Peut-être étaient-ce ses dernières expériences avec le cinquième art, peut-être étaient-ce les derniers évènements, ou peut-être était-ce tout autre chose.

Il écrivit en particulier trois lettres.

Trois lettres, plus ou moins dures à rédiger, dont au moins deux qui ne connaîtraient jamais de destinataire désormais, et dont la troisième ne serait très certainement jamais postée.

Mes chers Prodiges et amis, Daruk, Mipha, Revali, Urbosa,

Je ne pense pas que vous verrez ces lettres un jour. Je ne vous vois plus. Quand je vais, le soir, au balcon, plus aucun de vous quatre n'y est. Je dois passer mes insomnies seul, maintenant. Parfois c'est long, et je vous regrette amèrement. Mais je suis heureux de savoir que votre âme repose désormais dans le monde que vous convoitiez depuis le début.

Je n'ai jamais vraiment osé vous le dire, mais je pense que vous vous en doutiez : je n'ai presque aucun souvenir de vous. Vous étiez capables de citer énormément d'évènements que l'on aurait passé ensemble ; pas moi. Vous étiez capables de deviner tout ce qui passait dans ma tête ; pas moi. Et j'en suis sincèrement désolé.

Mais vous n'en aviez pas pris garde, et vous avez agi comme de bons amis. Et c'était agréable de se dire que ma vie d'avant possédait des gens comme vous. J'aimerais vraiment retrouver ce que vous étiez, tout autant que ce que j'étais moi. Je sais que ce sera difficile, mais j'ai envie de découvrir au fur et à mesure. En tout cas, Mipha, j'ai ton carnet, que ton petit-frère Sidon m'a donné. Je n'ai pas eu le temps de le feuilleter encore, et j'espère vraiment que tu n'y vois aucun problème. Je suis juste un homme avide de ce qui s'est passé.

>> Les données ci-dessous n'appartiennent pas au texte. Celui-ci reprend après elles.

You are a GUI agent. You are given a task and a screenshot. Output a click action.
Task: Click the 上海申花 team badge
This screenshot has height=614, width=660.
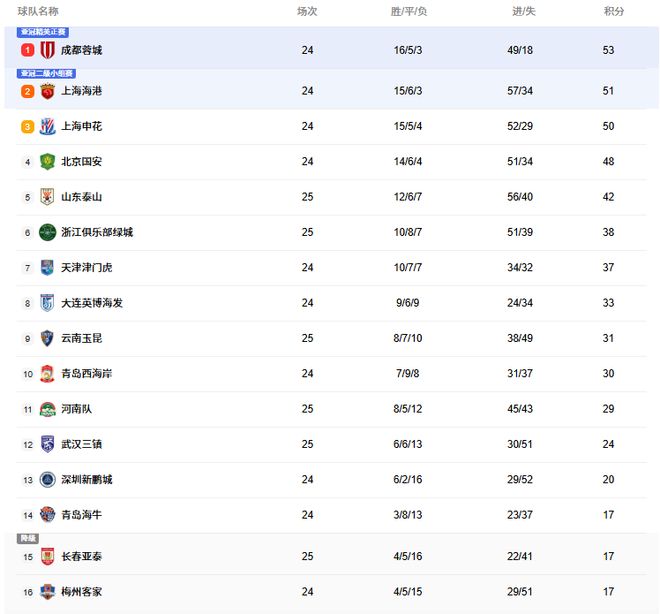(47, 127)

Le royaume va mieux. Je vais mieux. Tout va mieux. Zelda a redressé l'économie d'une main de maître, son couronnement s'est bien passé. Là, à l'heure où j'écris, elle doit être en train de se pencher sur les Gardiens, elle m'a dit qu'elle voulait recommencer à travailler dessus.

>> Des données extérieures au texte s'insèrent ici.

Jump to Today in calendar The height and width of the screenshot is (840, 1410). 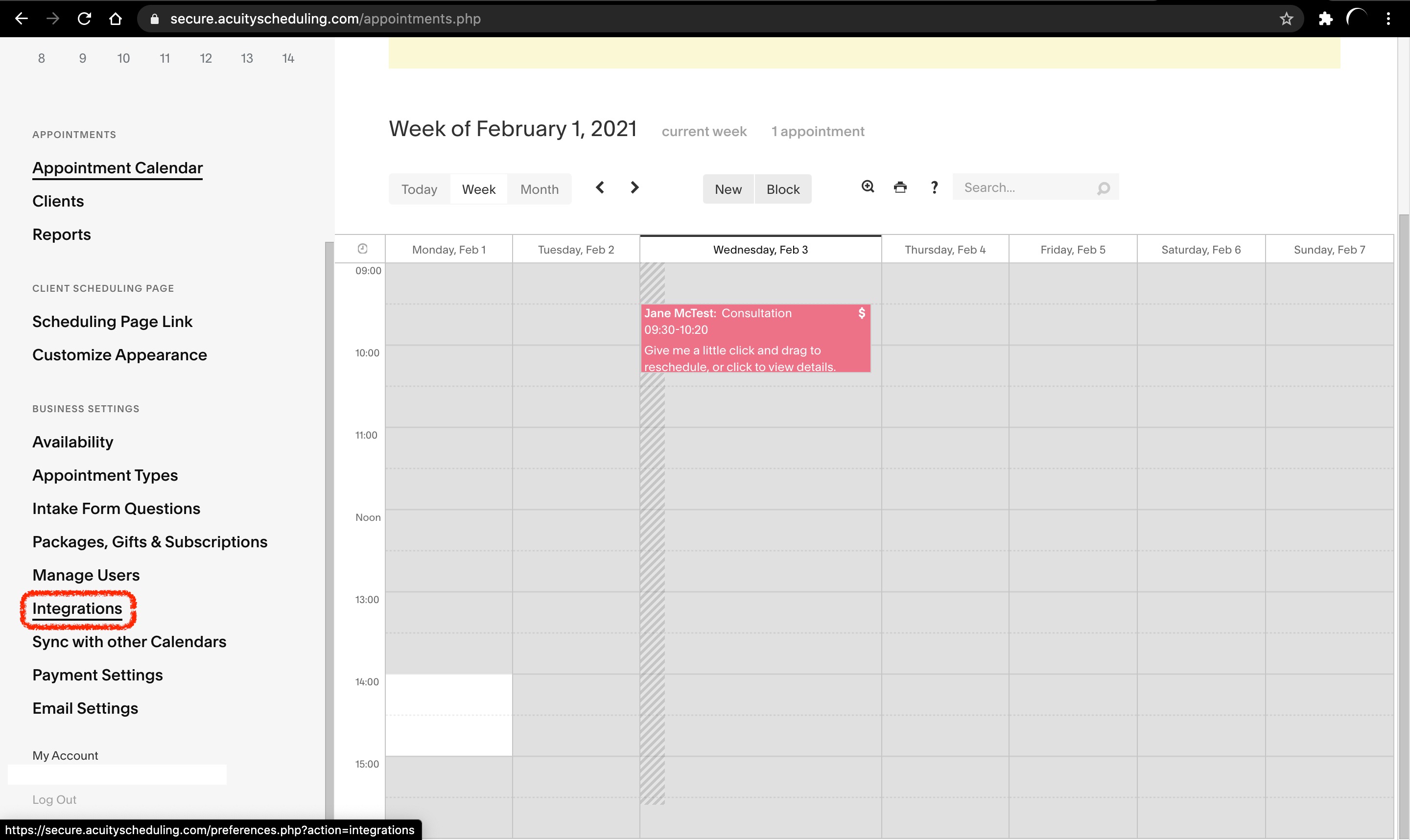[419, 189]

Je suis déçu de ne pas vous avoir dit au revoir. Je suis déçu que votre mort ait été si brute, et que moi, au contraire de vous, ai survécu, et ai poursuivi une vie à peu près normale par la suite.

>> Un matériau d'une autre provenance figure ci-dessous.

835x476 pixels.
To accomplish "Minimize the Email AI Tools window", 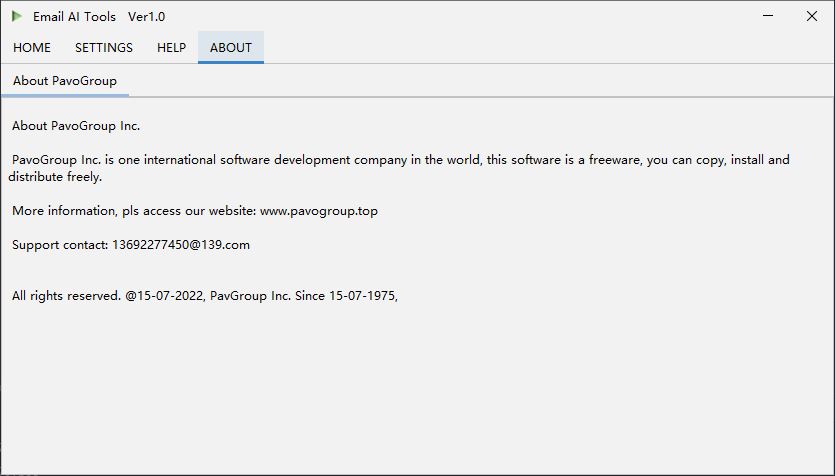I will click(767, 16).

Mais je suis si heureux de voir que la raison pour laquelle vous étiez ici ait disparue...

À bientôt je l'espère,
Link.

La seconde a été aussi un peu ardue à écrire :


Mon cher Ganondorf,

Tu sais que écrire ce nom me fait mal. Il me rappelle cette période, cette drôle de période où j'étais avec toi.

Parfois, quand je ne dors pas ou que je suis seul, je me penche vers mon bras, et là je ne vois plus l'énorme blessure, mais une simple petite tache dans le creux de mon poignet. Je sais que tu n'es plus là ; néanmoins je sais que tu as été.

Tu étais l'un des seuls prénoms dont je me souvenais presque à ma renaissance, tu sais, et je me doutais des méfaits qui se cachaient derrière.

En vérité, je pourrais t'en vouloir pour m'avoir fait enduré certaines choses, et c'est vrai : ces quelques semaines passées avec toi ont marqué, je pense, ma vie tout entière.

J'ai vraiment eu du mal à te tuer une seconde fois. En fait, je n'arrivais pas à croire que tu étais... celui que tu étais réellement.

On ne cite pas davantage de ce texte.